• TASK: Put the lines from the one containing "At what (x,y)" through the last line into a JSON list of strings, one string per line, with blank lines skipped and pictures left out.

• INFORMATION GIVEN:

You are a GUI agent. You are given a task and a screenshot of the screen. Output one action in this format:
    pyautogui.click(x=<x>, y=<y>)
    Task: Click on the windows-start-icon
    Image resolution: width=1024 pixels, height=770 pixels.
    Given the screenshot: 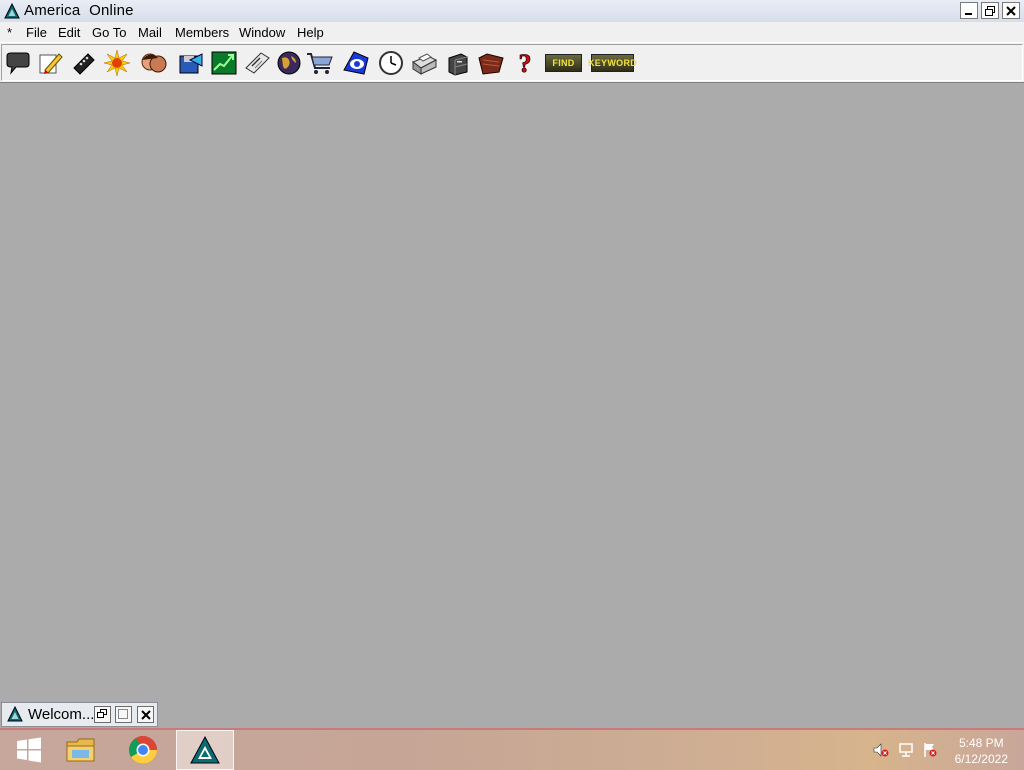 What is the action you would take?
    pyautogui.click(x=29, y=750)
    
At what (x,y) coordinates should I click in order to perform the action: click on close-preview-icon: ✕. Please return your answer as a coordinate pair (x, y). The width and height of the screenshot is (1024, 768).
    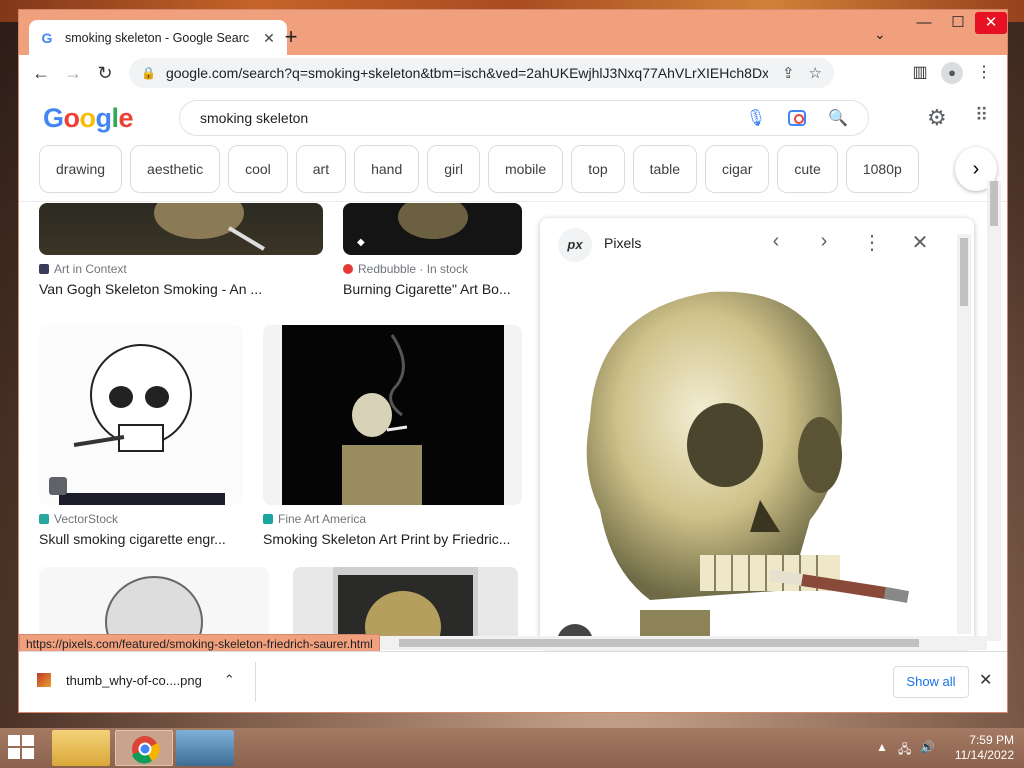
    Looking at the image, I should click on (920, 242).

• SOLUTION:
[
  "At what (x,y) coordinates should I click in order to perform the action: click on close-preview-icon: ✕. Please return your answer as a coordinate pair (x, y). The width and height of the screenshot is (1024, 768).",
  "    Looking at the image, I should click on (920, 242)."
]